◆ **PROBLEM TO SOLVE**
Among the entries below, find the lines with "computer" and copy them.

Items from a data source:
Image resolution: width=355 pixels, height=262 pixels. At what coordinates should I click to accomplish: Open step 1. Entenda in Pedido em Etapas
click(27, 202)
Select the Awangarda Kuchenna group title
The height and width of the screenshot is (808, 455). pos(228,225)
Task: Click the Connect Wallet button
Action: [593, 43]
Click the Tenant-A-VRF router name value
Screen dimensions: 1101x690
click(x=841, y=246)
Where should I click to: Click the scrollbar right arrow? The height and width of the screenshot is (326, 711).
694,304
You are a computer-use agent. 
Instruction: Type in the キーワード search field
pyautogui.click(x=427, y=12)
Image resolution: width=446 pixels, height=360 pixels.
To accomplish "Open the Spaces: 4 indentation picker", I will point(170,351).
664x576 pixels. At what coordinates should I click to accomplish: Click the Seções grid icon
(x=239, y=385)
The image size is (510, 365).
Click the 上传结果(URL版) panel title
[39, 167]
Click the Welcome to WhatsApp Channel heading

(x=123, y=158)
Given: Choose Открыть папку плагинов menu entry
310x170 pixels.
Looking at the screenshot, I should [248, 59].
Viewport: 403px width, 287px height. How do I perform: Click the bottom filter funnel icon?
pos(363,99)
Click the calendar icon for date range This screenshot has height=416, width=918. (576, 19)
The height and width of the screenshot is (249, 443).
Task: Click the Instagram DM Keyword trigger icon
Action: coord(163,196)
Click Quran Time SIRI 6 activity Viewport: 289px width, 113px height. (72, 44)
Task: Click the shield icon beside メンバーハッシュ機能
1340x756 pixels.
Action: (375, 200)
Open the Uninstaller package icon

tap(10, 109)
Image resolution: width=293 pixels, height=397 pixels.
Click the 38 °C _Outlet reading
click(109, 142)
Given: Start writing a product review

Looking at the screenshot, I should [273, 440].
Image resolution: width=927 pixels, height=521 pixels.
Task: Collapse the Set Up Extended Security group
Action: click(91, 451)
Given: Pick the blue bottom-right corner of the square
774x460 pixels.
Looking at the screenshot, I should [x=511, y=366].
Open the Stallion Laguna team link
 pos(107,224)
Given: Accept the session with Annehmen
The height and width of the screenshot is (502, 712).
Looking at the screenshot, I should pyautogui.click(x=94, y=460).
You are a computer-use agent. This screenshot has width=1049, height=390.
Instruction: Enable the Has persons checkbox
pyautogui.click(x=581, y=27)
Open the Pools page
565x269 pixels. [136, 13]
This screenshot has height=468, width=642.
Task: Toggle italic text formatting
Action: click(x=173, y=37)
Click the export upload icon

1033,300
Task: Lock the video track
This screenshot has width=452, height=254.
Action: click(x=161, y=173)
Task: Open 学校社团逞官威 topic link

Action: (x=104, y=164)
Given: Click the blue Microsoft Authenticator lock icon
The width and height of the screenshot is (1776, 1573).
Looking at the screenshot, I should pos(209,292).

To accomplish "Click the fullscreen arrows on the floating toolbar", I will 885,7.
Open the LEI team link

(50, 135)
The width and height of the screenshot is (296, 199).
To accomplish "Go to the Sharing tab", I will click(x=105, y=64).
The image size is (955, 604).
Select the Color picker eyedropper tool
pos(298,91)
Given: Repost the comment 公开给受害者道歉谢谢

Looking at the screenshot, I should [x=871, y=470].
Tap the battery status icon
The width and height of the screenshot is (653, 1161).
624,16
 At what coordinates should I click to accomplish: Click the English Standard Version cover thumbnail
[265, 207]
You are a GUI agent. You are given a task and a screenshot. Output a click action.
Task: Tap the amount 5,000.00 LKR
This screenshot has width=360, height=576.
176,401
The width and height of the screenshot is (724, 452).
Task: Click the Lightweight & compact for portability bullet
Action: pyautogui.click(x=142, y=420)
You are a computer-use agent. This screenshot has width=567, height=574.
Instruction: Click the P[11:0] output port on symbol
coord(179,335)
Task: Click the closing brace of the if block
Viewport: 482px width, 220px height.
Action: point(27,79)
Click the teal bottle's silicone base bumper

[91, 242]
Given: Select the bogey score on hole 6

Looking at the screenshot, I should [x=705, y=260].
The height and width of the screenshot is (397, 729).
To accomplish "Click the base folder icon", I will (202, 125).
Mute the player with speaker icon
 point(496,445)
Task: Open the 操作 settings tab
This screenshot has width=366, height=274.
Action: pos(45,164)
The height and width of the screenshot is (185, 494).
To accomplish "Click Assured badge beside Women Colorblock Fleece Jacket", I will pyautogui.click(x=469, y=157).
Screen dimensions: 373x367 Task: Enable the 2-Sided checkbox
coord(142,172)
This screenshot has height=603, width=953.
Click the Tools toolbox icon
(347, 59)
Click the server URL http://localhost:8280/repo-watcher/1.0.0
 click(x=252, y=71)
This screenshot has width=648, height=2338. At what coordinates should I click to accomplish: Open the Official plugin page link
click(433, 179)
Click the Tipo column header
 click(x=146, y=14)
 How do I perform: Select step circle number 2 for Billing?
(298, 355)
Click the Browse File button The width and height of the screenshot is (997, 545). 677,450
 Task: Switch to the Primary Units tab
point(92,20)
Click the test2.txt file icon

◆ **RESPONSE AREA**
You are a computer-use agent. 
You are a computer-use agent. This screenshot has width=1049, height=390.
You are a computer-use agent. This screenshot has width=567, height=574.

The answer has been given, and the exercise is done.